1. Dringendes betriebliches Erfordernis

Es muss eine unternehmerische Entscheidung vorliegen, die ursächlich dafür ist, dass der Beschäftigungsbedarf entfällt. Die Gerichte prüfen hierbei nur, ob die Entscheidung unvernünftig oder willkürlich ist, nicht aber, ob sie wirtschaftlich sinnvoll ist.

Typische Gründe können sein:

  • Innerbetrieblich: Rationalisierung, Umstrukturierung, Stilllegung einer Abteilung.
  • Außerbetrieblich: Auftragsmangel, Umsatzrückgang, Wegfall von Drittmitteln.

2. Die Sozialauswahl

Der Arbeitgeber kann nicht frei entscheiden, wen er entlässt. Er muss unter den vergleichbaren Mitarbeitern denjenigen auswählen, den die Kündigung am wenigsten hart trifft („sozial stärkster“ Mitarbeiter).

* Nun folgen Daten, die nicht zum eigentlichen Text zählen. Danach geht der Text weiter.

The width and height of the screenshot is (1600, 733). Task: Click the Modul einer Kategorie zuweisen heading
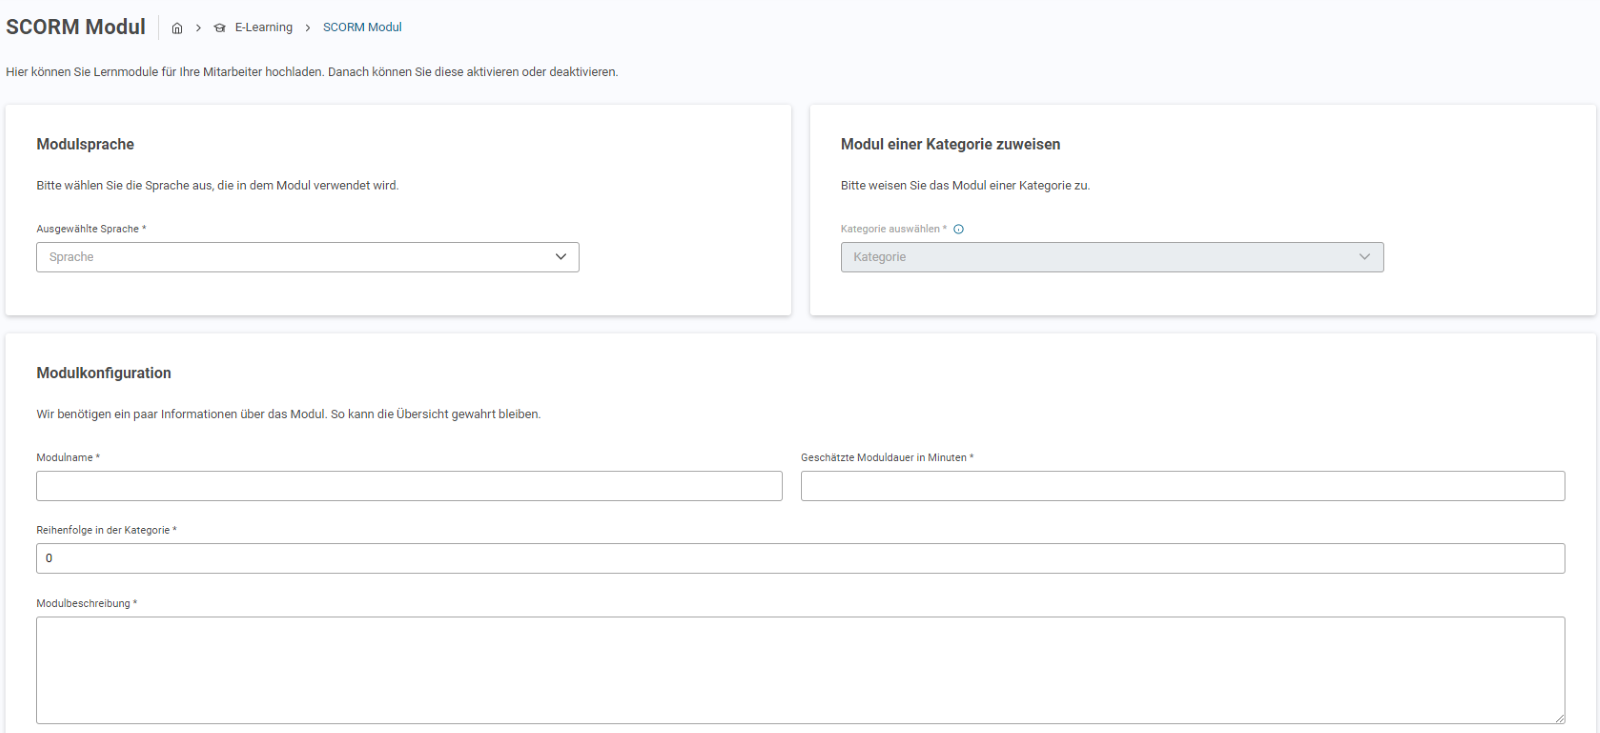tap(950, 144)
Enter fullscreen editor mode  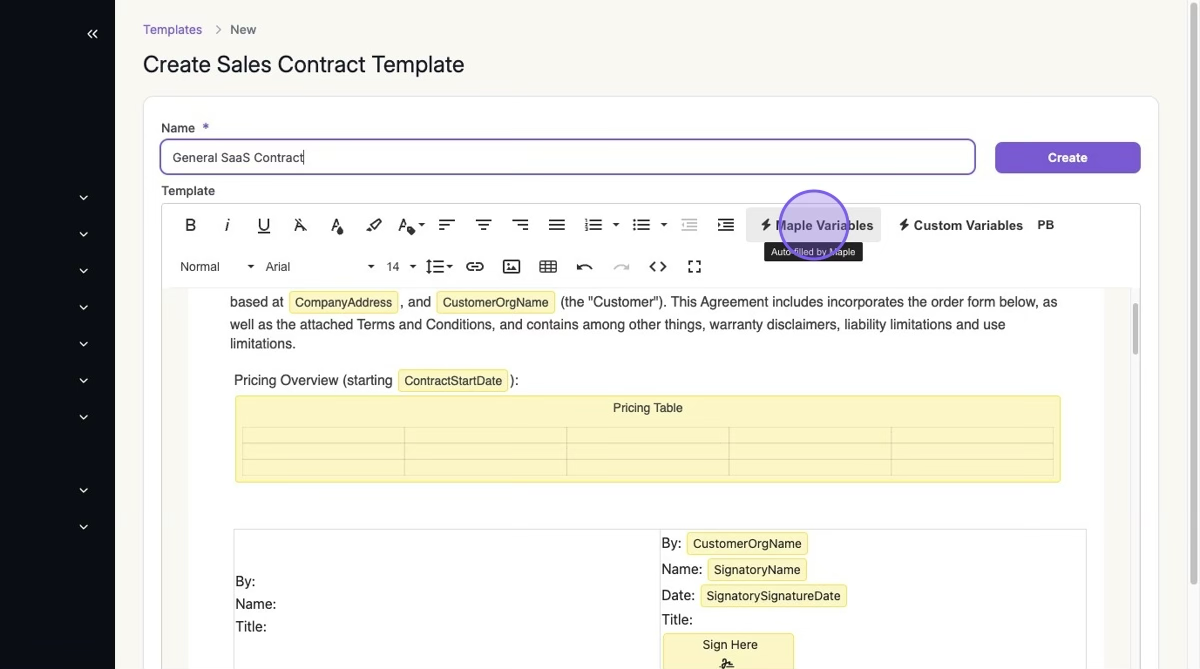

Die vier gesetzlichen Kriterien (§ 1 Abs. 3 KSchG):

KriteriumAuswirkung auf den Schutz
Dauer der BetriebszugehörigkeitJe länger dabei, desto höher der Schutz.
LebensalterÄltere Arbeitnehmer sind schutzwürdiger (schlechtere Chancen am Arbeitsmarkt).
UnterhaltspflichtenWer für Kinder/Ehepartner sorgt, ist stärker geschützt.
SchwerbehinderungSchwerbehinderte genießen besonderen Schutz.

Leistungsträger können unter Umständen aus der Sozialauswahl herausgenommen werden, wenn ihre Weiterbeschäftigung im berechtigten betrieblichen Interesse liegt.

Fristen & Kündigungsschutzklage

Erhalten Sie eine betriebsbedingte Kündigung, müssen Sie schnell handeln. Die wichtigste Frist ist die 3-Wochen-Frist zur Erhebung der Kündigungsschutzklage beim Arbeitsgericht. Verpassen Sie diese Frist, gilt die Kündigung als wirksam – selbst wenn die Sozialauswahl fehlerhaft war!

Abfindung

Einen automatischen Anspruch auf Abfindung gibt es meist nicht. Allerdings bietet der Arbeitgeber oft eine Abfindung an (siehe § 1a KSchG: 0,5 Monatsverdienste pro Beschäftigungsjahr), wenn der Arbeitnehmer im Gegenzug auf die Klage verzichtet („Hinweis im Kündigungsschreiben beachten!“). Oft werden höhere Abfindungen erst im Gerichtsprozess ausgehandelt.

Häufige Fragen (FAQ)

Muss der Arbeitgeber mir einen anderen Job anbieten?

Ja. Bevor er kündigt, muss er prüfen, ob es einen anderen freien Arbeitsplatz im Unternehmen gibt, für den Sie qualifiziert sind (ggf. auch nach zumutbarer Umschulung). Das nennt man „Versetzung vor Kündigung“.

Was passiert bei Fehlern in der Sozialauswahl?

Wurde ein vergleichbarer Kollege, der sozial weniger schutzbedürftig ist (z.B. jünger, kürzer im Betrieb, keine Kinder), weiterbeschäftigt, ist Ihre Kündigung sozial ungerechtfertigt und damit unwirksam.